Yandığını düşünerek..

Gelelim sevgilimin eski ailesine; onlar o gün bütün şirketleri bizden aldıktan sonra bize karışmamışlardı. Bay Richard'ın oğlu Alex, yine bir kıza musallat olmuş fakat günün sonunda kızın abileri tarafından canice öldürülmüştü. bay Richard ne kadar Adalet arayışı içine girse de tek yapabildiği katilleri içeri attırmak olmuştu. Hatta bir ara pişman olmuş rosé'den kıytırık bir özür dileyip şirketlerin başına geri geçmesini istemişti. rosé'de tabii ki de doğal olarak reddetmişti. O günden sonra da daha hiç görememiştik onları. gerek de yoktu zaten.

Ve jennie, onun şu anda 1 yaşında bir oğlu vardı. Kai ile hayatlarını birleştirmiş bana çok yakışıklı bir yeğen sunmuşlardı. Arada bazen hâla onu görmeye gidiyordum. O da geliyordu bize fakat kocasının bizim ilişkimizden haberi yoktu. Jennie'nin yerinde başka biri olsa şu an arkadaş bile kalamazdık ama o bırak gitmeyi sırrımı sırrı bellemişti.

Eskiden çalıştığım fabrikadaki arkadaşlarım olan jisoo ve lia kardeşler ise hala aynıydı. Bazen onlarla da vakit buldukça görüşüyordum. İkisi de evlenmişti ve mutlulardı. Hatta sevgili jisoo'm hamileydi. O güzel yüzüyle zengin bir koca bulmuştu kendine. İşte benim jisoo'm demeden edemiyordum. Sonuçta o benim en kıymetlilerimden biriydi. İkiside öyle. Mutlulukları mutluluğumdu.

Beni aldatan eski sevgilimi sorarsanız, inanın ona ne oldu hiçbir fikrim yok. ama umrunda da değil açıkçası.

Yerin'e gelirsek, o çalıştığım eski hastanede yerime geçmişti. Zaten fazlasıyla yetenekliydi ve boşluğumu hissettirmiyordu. Ben de şu an oturduğumuz yere yarım saat uzaklıkta bulunan bir hastanede çalışıyordum. Maaşımda bir değişim olmamıştı. Rosé'de oturduğu yerden onun yerine bakan kişiyle, telefondan bütün işlerini hallediyor, nadiren şirkete uğruyordu. Evde kaldığı zaman zarfında ise asla beceremediğim ev işlerini yapıyordu. Her sabah öpücüğü ile uyanıp, kokusu ile yatıyordum ve bu halimden çok memnundum.

Hafta içi işe gidiyor eve gelince akşam yemeği yiyip birlikte sahilde hank'la yürüyorduk. Hafta sonu da geleneklerimizden olan gezme işini yapıyorduk. Kimse el ele gezmemizi veya sarılmamızı umursamıyordu. Çünkü bizi kimse tanımıyordu ve bana kalırsa bu mükemmel birşeydi.
Bizim çocuğumuz yoktu. olamazdı da fakat onun yerine bir hank'ımız vardı. O bize yeterdi.

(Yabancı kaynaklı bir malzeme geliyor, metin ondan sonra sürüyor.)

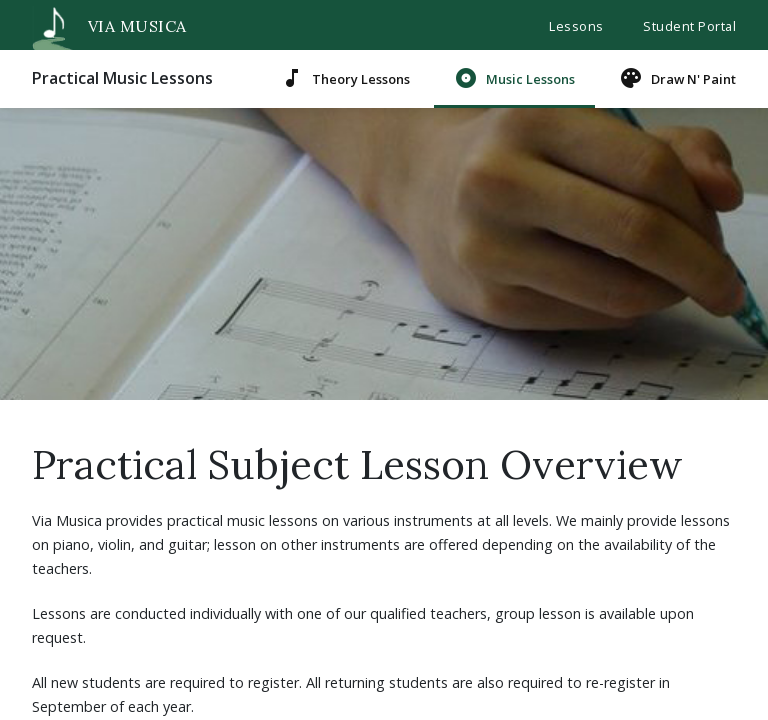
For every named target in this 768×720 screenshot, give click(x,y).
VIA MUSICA (104, 26)
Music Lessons (514, 78)
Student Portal (689, 26)
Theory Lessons (345, 78)
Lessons (576, 26)
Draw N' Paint (677, 78)
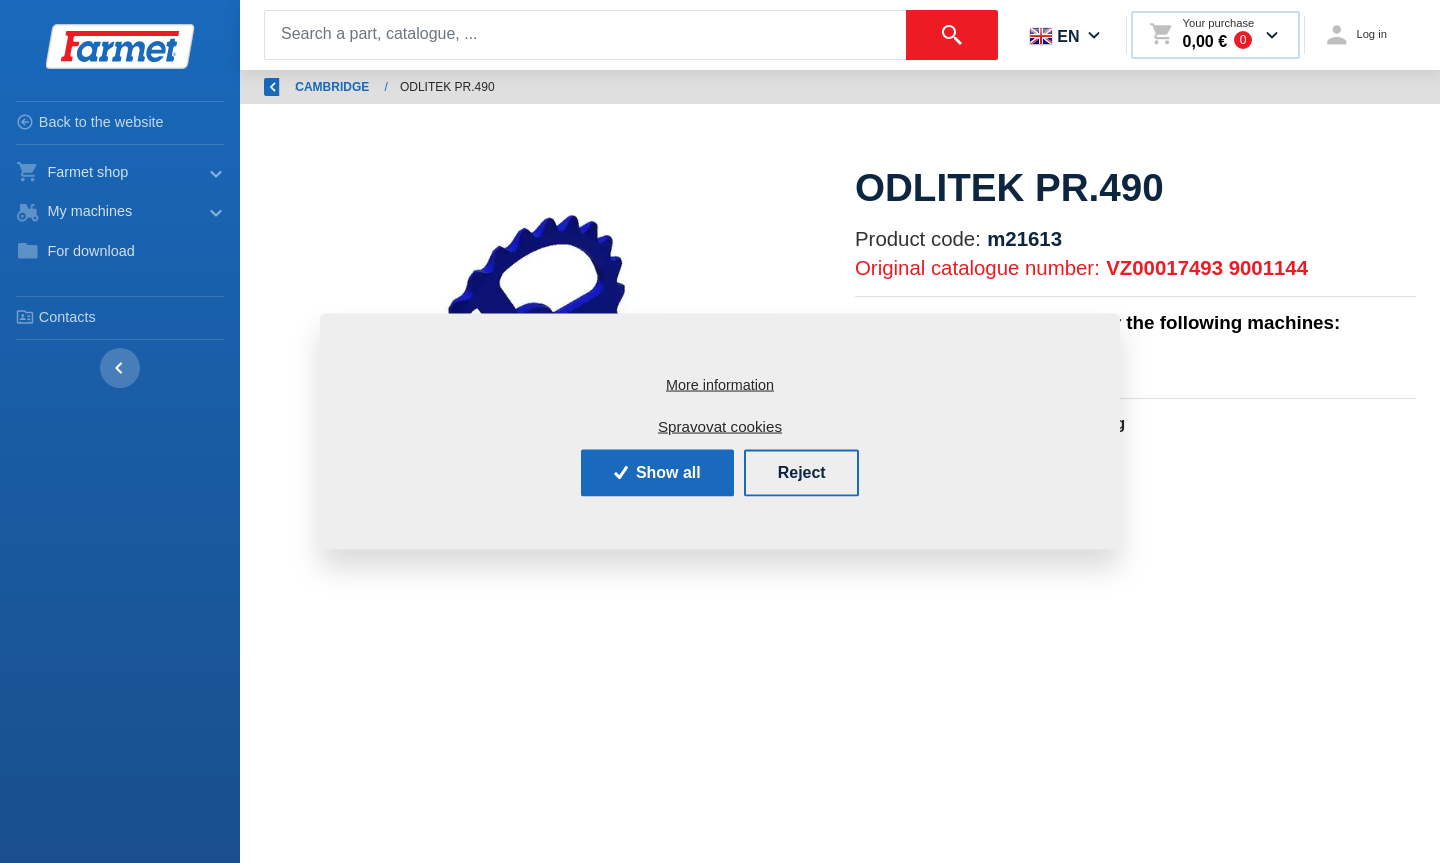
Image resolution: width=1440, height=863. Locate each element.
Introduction (383, 87)
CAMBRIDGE (717, 87)
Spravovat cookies (720, 425)
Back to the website (90, 122)
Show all (657, 472)
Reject (802, 472)
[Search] (585, 35)
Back (290, 87)
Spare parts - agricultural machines (549, 87)
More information (720, 384)
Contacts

Yine her zaman olduğu gibi bu hafta sonu da erkenden kalkmış ve sürekli benden sonra kalkan sevgili mi hank yardımıyla uyandırmaya çalışmıştım ama o kadar derin uyuyordu ki hank bile sadece bir cümle konuşturabilmişti. O da: 'bu küçük şey asla oynuna doymuyor karıcığım' olmuştu. O kalkmadığı için iş bana düşmüştü. Onu zayıf noktasından vuracaktım. Bu yüzden yatağa doğru ilerlemiş, üzerime giydiğim pembe kısa şortla, üstü açılmış olan sevgilimin kısa eteğinin üstüne, yani kasıklarına oturmuştum. Oturduğum gibi kısık sesle inlemiş gözlerini aralamıştı. Her hafta sonu aynı şeyi yapıyordu işte.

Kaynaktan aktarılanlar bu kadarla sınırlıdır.